Exercise brief
Print, in exact form, the lines below from the one containing "[Close] (702, 2564)" through the one containing "Street Talk (678, 143)", and omit all others.

::: Input data :::

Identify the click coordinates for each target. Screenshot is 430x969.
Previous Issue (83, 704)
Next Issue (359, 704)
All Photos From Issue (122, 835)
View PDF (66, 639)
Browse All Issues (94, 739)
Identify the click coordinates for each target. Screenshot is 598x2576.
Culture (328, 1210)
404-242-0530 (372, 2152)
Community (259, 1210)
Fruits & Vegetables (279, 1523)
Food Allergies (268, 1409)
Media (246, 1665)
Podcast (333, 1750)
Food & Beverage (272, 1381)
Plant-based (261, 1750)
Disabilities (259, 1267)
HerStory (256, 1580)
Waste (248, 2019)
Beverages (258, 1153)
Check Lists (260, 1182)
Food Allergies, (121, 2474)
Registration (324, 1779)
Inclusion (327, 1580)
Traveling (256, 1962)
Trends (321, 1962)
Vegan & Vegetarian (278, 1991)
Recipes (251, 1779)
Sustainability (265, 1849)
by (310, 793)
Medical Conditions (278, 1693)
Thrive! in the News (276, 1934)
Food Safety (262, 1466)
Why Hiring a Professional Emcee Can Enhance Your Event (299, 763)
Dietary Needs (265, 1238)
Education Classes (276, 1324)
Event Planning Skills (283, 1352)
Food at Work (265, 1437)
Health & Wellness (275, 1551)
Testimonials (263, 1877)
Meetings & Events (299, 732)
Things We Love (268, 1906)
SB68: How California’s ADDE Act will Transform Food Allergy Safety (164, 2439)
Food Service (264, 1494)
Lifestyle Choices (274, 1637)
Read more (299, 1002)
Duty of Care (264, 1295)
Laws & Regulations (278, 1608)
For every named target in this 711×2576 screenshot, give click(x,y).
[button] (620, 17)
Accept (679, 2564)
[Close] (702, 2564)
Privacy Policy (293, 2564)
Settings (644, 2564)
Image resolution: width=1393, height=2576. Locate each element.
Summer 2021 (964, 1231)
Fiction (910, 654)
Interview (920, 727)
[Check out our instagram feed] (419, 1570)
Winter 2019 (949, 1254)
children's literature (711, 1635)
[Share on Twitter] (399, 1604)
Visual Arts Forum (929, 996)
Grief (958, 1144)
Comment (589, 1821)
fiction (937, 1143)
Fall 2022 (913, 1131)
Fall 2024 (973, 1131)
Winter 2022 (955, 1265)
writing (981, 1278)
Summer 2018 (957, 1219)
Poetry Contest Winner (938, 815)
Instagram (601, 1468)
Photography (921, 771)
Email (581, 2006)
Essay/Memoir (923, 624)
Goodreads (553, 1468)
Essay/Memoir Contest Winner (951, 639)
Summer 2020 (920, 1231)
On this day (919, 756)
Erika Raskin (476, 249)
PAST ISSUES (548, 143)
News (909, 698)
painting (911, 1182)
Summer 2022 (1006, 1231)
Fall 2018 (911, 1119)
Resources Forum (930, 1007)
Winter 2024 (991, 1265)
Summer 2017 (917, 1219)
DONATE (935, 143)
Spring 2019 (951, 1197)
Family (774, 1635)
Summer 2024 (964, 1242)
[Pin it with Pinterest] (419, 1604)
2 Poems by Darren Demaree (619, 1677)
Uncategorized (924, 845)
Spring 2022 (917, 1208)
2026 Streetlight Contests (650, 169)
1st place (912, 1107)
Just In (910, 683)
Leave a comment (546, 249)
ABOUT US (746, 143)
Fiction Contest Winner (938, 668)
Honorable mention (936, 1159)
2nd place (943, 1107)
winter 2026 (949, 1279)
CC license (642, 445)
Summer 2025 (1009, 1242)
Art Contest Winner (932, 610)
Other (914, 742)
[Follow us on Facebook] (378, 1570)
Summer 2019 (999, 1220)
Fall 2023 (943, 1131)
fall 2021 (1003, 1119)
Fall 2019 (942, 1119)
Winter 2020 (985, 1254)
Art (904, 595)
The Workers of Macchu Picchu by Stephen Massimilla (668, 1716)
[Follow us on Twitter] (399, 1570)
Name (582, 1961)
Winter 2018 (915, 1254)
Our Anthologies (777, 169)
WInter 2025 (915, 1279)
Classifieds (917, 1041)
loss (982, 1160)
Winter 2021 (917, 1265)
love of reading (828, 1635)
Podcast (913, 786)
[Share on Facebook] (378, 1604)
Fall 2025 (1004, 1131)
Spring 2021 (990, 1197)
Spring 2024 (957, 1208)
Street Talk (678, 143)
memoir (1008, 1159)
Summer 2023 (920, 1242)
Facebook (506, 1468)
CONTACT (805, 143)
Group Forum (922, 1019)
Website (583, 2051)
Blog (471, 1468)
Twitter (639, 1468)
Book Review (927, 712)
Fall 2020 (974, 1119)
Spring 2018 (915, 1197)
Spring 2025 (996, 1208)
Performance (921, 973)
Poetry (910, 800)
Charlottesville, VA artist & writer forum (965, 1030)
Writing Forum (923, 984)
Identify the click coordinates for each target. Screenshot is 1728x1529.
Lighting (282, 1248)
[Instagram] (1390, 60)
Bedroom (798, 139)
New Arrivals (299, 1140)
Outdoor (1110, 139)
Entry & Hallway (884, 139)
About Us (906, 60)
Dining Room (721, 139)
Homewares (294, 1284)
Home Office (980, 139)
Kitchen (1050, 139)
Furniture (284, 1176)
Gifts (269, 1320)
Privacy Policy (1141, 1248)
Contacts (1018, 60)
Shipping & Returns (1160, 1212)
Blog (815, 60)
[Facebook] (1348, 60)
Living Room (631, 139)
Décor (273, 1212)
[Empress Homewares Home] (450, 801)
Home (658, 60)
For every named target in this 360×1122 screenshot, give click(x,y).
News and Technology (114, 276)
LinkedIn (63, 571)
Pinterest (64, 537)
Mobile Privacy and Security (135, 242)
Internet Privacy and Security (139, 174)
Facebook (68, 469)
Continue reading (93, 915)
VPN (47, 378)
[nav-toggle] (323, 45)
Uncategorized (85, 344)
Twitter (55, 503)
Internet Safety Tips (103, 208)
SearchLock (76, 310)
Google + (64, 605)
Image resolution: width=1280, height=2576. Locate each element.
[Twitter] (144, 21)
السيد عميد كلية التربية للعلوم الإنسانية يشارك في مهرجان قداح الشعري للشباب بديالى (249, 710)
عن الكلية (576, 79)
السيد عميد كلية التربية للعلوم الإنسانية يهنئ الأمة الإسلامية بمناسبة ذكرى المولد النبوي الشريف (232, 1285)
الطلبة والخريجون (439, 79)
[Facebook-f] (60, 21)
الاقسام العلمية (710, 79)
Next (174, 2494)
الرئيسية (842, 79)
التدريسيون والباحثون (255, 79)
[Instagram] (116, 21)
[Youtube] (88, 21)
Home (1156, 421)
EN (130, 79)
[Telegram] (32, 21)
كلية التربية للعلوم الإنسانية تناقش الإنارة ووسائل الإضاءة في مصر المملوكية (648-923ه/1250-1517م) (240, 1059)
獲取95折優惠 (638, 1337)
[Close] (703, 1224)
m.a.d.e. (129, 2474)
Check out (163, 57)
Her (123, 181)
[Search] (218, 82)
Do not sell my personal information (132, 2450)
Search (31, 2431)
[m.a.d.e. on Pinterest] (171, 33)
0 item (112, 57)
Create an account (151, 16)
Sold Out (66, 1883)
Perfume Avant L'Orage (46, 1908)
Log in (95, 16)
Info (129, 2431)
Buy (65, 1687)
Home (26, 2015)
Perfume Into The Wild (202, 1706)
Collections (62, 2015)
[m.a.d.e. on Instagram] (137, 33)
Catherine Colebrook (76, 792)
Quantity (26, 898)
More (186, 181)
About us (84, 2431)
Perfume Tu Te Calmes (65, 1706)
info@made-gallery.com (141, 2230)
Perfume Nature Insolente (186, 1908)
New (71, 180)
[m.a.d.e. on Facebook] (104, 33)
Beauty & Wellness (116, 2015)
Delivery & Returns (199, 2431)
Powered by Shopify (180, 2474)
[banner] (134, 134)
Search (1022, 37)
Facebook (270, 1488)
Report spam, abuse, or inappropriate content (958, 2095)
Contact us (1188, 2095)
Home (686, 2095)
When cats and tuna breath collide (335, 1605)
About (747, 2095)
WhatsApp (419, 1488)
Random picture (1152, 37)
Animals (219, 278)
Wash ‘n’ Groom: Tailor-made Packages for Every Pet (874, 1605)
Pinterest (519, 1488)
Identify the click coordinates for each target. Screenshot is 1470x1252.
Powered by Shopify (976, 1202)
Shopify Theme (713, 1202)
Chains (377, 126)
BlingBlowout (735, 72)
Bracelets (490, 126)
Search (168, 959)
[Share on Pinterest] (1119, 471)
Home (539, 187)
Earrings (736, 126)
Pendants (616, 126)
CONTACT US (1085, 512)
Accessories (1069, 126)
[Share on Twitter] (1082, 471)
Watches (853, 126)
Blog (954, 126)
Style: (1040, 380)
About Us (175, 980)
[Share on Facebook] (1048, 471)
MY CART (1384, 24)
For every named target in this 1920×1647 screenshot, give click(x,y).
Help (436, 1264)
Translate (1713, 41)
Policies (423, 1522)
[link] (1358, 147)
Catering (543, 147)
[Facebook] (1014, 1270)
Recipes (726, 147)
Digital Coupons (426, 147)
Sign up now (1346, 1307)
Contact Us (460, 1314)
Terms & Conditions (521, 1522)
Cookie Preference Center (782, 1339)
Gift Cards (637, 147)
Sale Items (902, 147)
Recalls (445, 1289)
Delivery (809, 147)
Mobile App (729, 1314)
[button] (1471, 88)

:::

Written solution
[Close] (702, 2564)
Privacy Policy (293, 2564)
Settings (644, 2564)
Image resolution: width=1393, height=2576. Locate each element.
Summer 2021 (964, 1231)
Fiction (910, 654)
Interview (920, 727)
[Check out our instagram feed] (419, 1570)
Winter 2019 (949, 1254)
children's literature (711, 1635)
[Share on Twitter] (399, 1604)
Visual Arts Forum (929, 996)
Grief (958, 1144)
Comment (589, 1821)
fiction (937, 1143)
Fall 2022 (913, 1131)
Fall 2024 (973, 1131)
Winter 2022 (955, 1265)
writing (981, 1278)
Summer 2018 (957, 1219)
Poetry Contest Winner (938, 815)
Instagram (601, 1468)
Photography (921, 771)
Email (581, 2006)
Essay/Memoir (923, 624)
Goodreads (553, 1468)
Essay/Memoir Contest Winner (951, 639)
Summer 2020 (920, 1231)
On this day (919, 756)
Erika Raskin (476, 249)
PAST ISSUES (548, 143)
News (909, 698)
painting (911, 1182)
Summer 2022 (1006, 1231)
Fall 2018 (911, 1119)
Resources Forum (930, 1007)
Winter 2024 (991, 1265)
Summer 2017 (917, 1219)
DONATE (935, 143)
Spring 2019 (951, 1197)
Family (774, 1635)
Summer 2024 (964, 1242)
[Pin it with Pinterest] (419, 1604)
2 Poems by Darren Demaree (619, 1677)
Uncategorized (924, 845)
Spring 2022 (917, 1208)
2026 Streetlight Contests (650, 169)
1st place (912, 1107)
Just In (910, 683)
Leave a comment (546, 249)
ABOUT US (746, 143)
Fiction Contest Winner (938, 668)
Honorable mention (936, 1159)
2nd place (943, 1107)
winter 2026 (949, 1279)
CC license (642, 445)
Summer 2025 (1009, 1242)
Art Contest Winner (932, 610)
Other (914, 742)
[Follow us on Facebook] (378, 1570)
Summer 2019 (999, 1220)
Fall 2023 (943, 1131)
fall 2021 (1003, 1119)
Fall 2019 (942, 1119)
Winter 2020 (985, 1254)
Art (904, 595)
The Workers of Macchu Picchu by Stephen Massimilla (668, 1716)
[Follow us on Twitter] (399, 1570)
Name (582, 1961)
Winter 2018 (915, 1254)
Our Anthologies (777, 169)
WInter 2025 (915, 1279)
Classifieds (917, 1041)
loss (982, 1160)
Winter 2021 (917, 1265)
love of reading (828, 1635)
Podcast (913, 786)
[Share on Facebook] (378, 1604)
Fall 2025 (1004, 1131)
Spring 2021 (990, 1197)
Spring 2024 (957, 1208)
Street Talk (678, 143)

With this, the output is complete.